What is expected -> Take from the entries below the stretch from the line with "Where should I click to: Open" through the line with "Given: Click the Tax ID 04-3567502 line", and return it exactly, leaving the pictures out.
START Data records
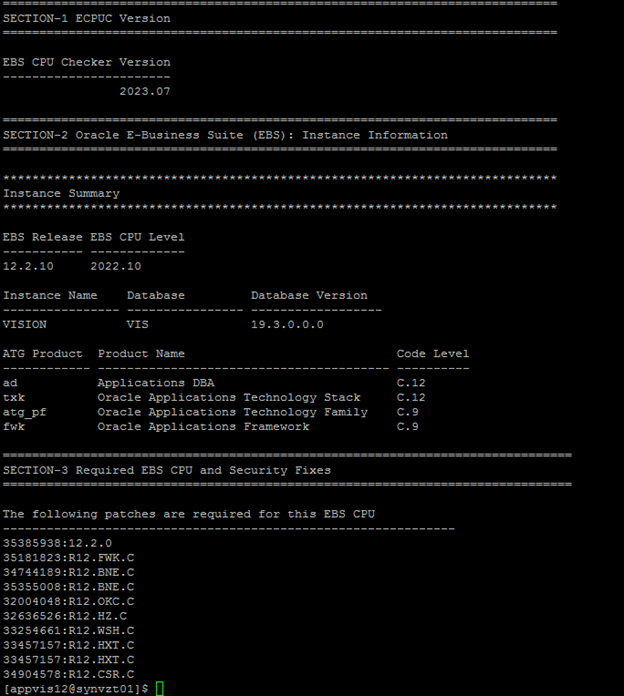Image resolution: width=624 pixels, height=696 pixels.
Task: Click patch 35181823:R12.FWK.C line
Action: click(x=68, y=558)
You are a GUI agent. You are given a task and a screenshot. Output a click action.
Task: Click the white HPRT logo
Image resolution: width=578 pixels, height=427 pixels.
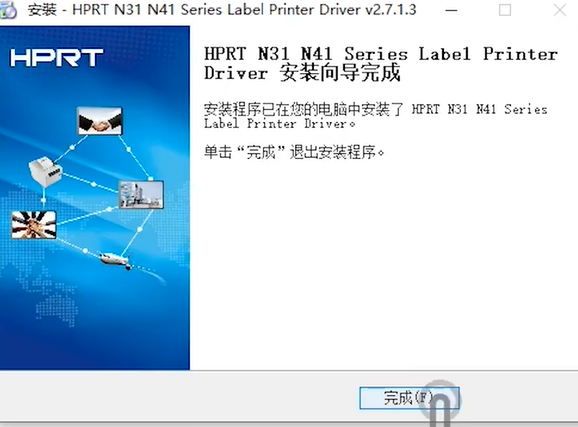point(56,58)
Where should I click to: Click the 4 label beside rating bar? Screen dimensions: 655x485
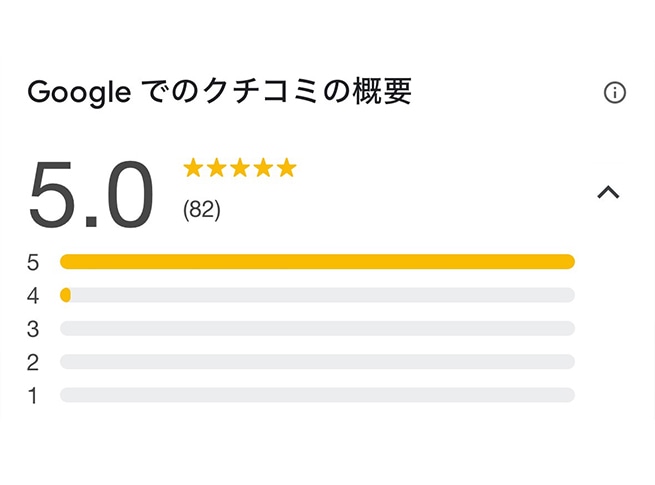(x=33, y=296)
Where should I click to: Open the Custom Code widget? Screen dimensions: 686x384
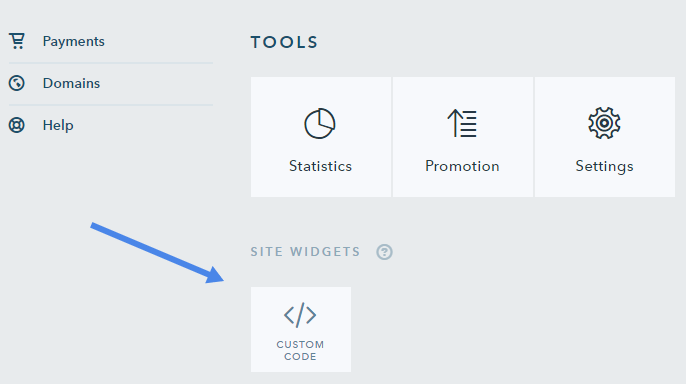tap(301, 329)
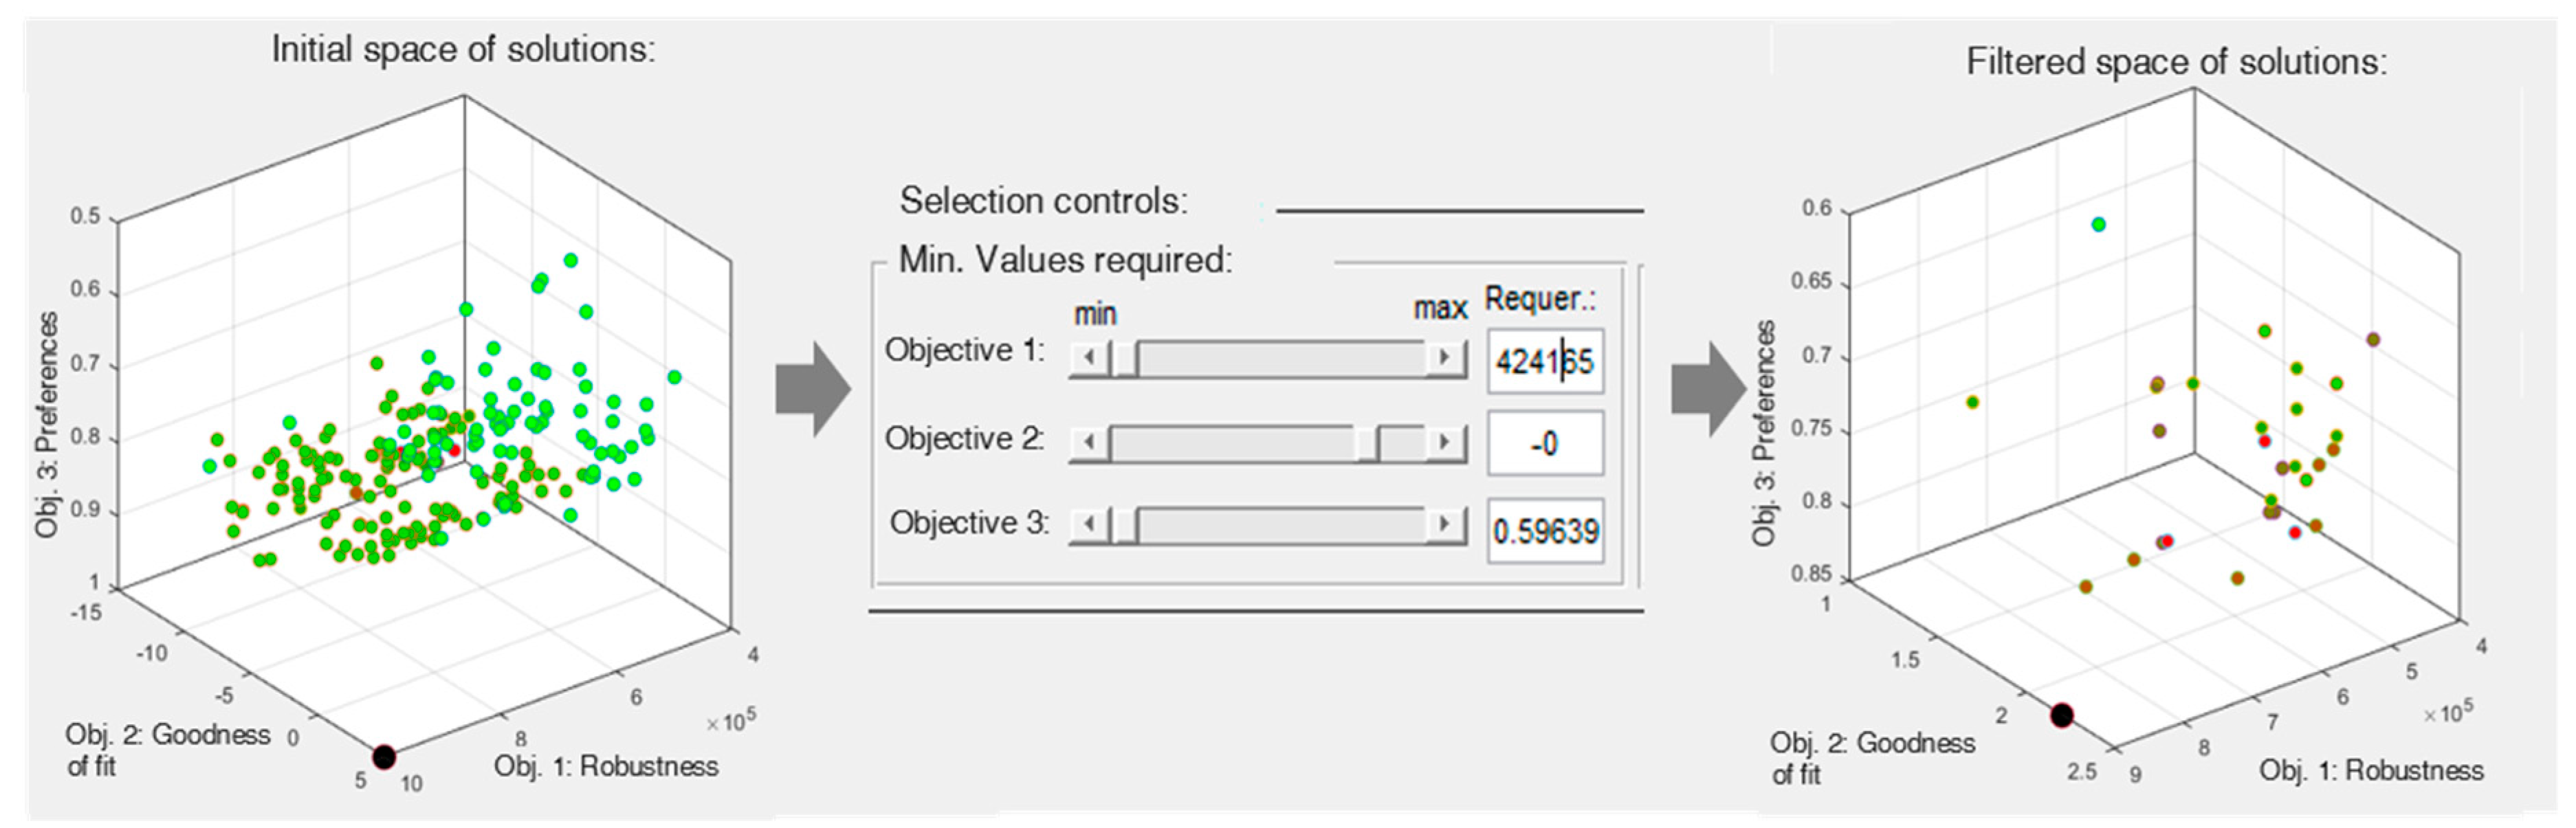Click the black point in the filtered solutions plot
This screenshot has height=828, width=2576.
[2062, 715]
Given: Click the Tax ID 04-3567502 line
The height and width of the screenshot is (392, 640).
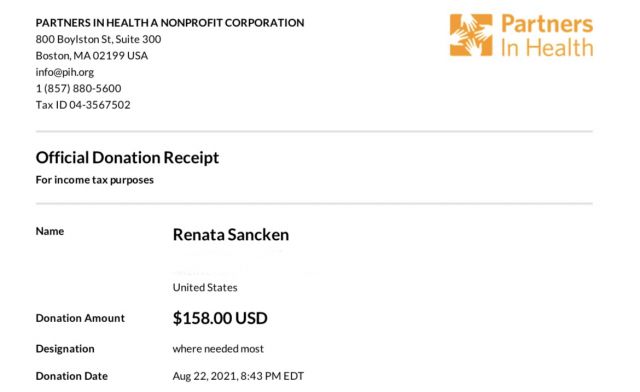Looking at the screenshot, I should coord(83,105).
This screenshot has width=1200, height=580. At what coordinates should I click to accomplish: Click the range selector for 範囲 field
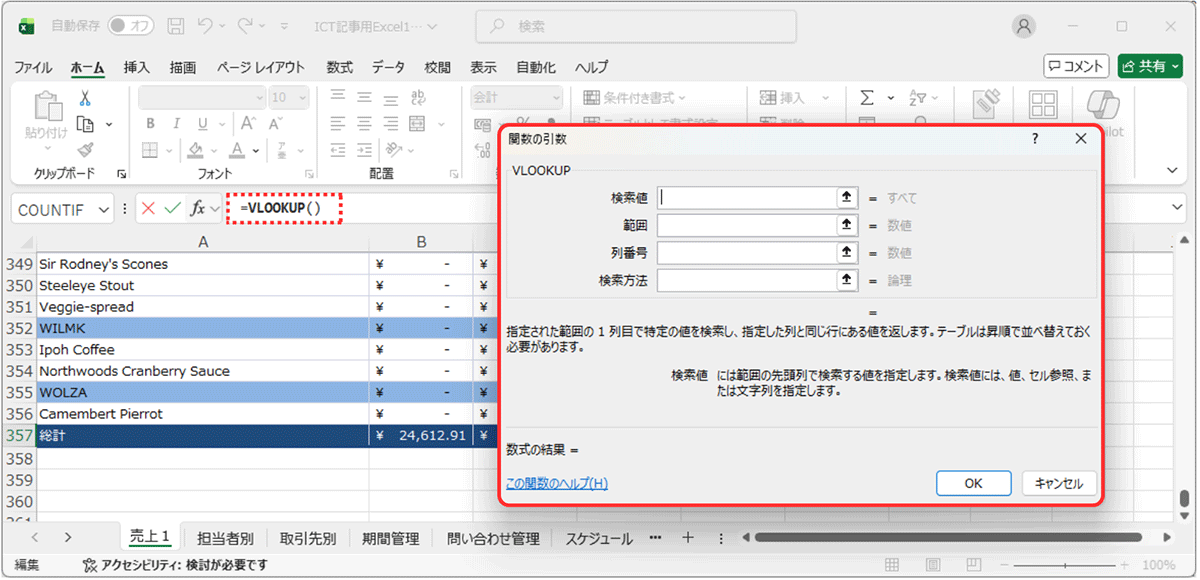[x=847, y=225]
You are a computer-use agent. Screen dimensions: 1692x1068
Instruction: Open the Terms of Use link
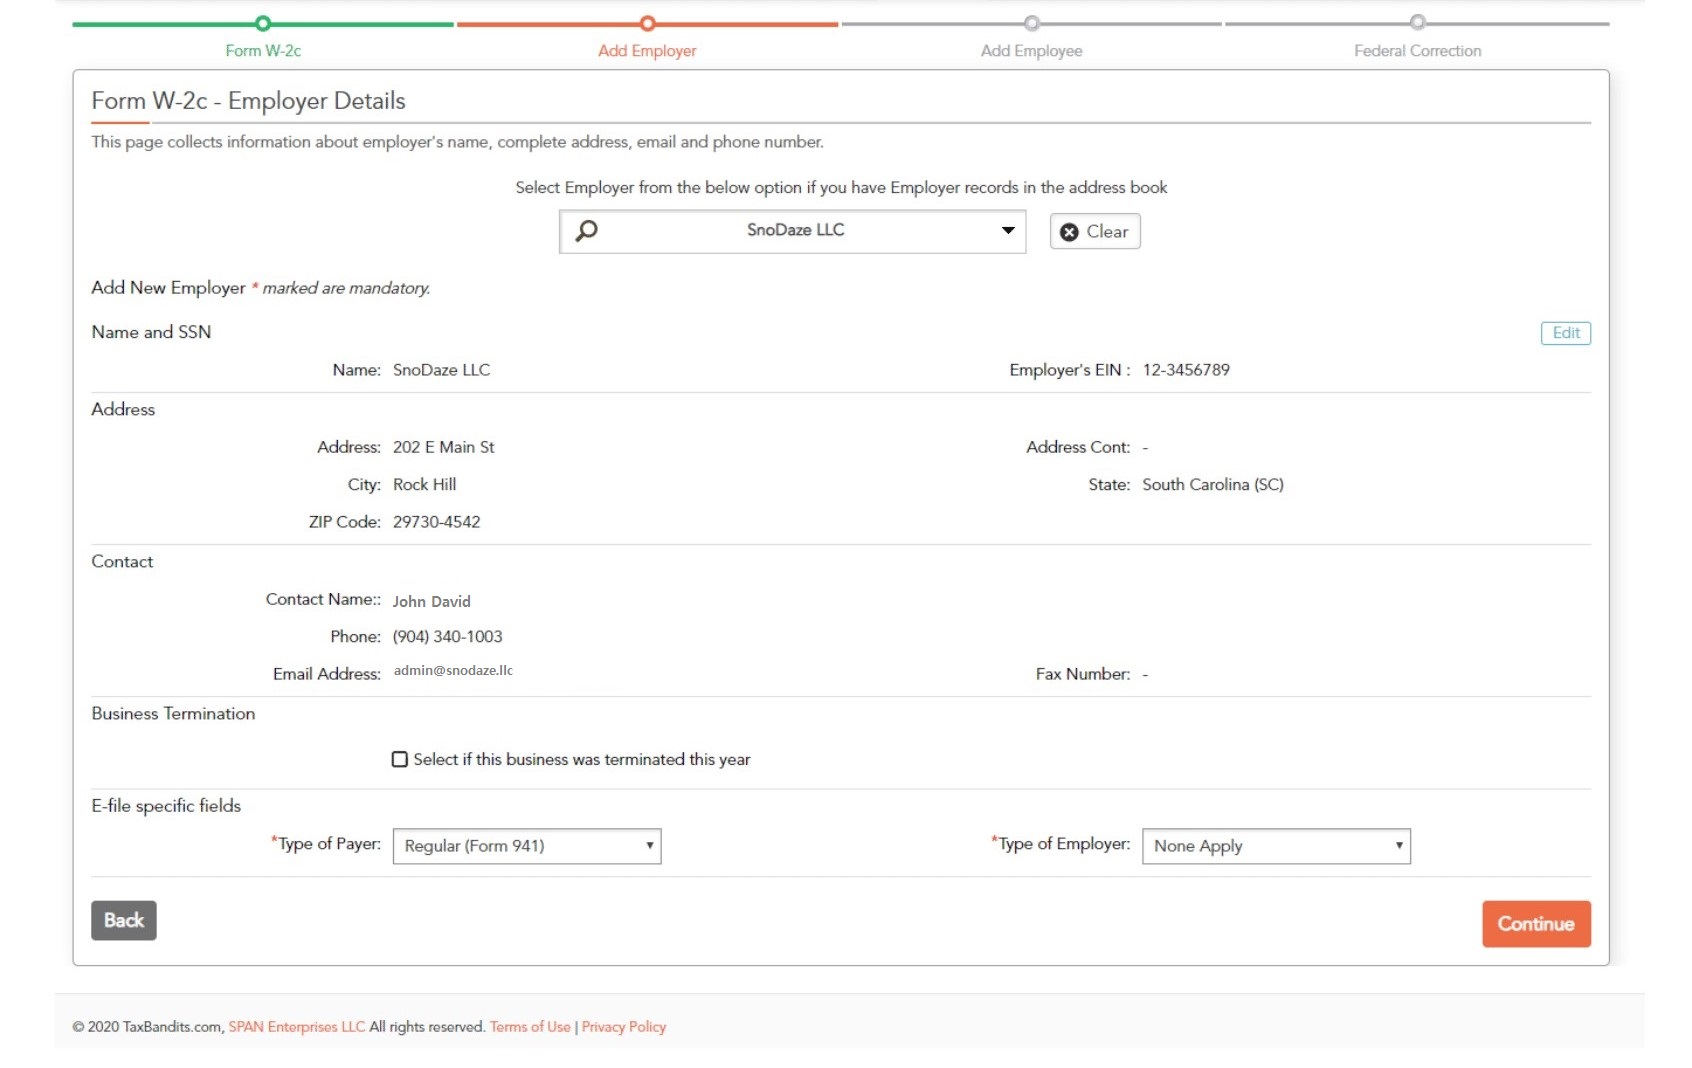(530, 1027)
END Data records
Your solution ->
Where should I click to: Open the Custom Code widget? Screen dimensions: 686x384
tap(301, 329)
Click the black point in the filtered solutions plot
This screenshot has height=828, width=2576.
[2062, 715]
Given: Click the Tax ID 04-3567502 line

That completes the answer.